The hedge fund mirage vindicated: good for managers, but bad for investors
What Lack does is try to track the fate of the typical dollar invested in a hedge fund. He finds that the returns have been dismal. In response, AIMA says we should look instead at the fate of the typical fund rather than weighting the funds by dollars.
AIMA is an association of fund managers, and as a vindication of fund managers qua people this works fine. Hedge funds became famous and lucrative because a lot of hedge fund managers really did get some very good returns. But this precisely speaks to Lack's point. When hedge funds, as an asset class, were small and relatively obscure they did quite well. That made them bigger and less obscure, but they haven't done well since then.
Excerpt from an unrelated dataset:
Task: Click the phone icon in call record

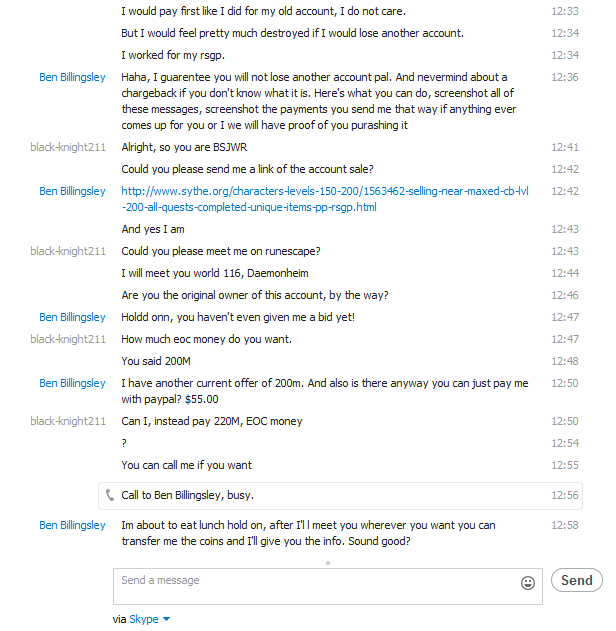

Everyone knows that one of the worst foibles of retail investors is a tendency to chase growth. After, tech stocks appreciate a lot people think to themselves "I should get into high-tech." Then when the market crashes, they think "man stocks are risky, I want to get into something safer." This kind of buy high, sell low trading leads to big losses but it appeals to people's herd instincts. Lack is basically saying that hedge funds as an asset class are just another example of this. The time to get into hedge funds was back when nobody was doing it. Then they did well, and everyone rushed into hedge funds after the gains had already been made. AIMA doesn't rebut this at all. Instead they're basically saying "don't blame us, investors should have gotten in earlier."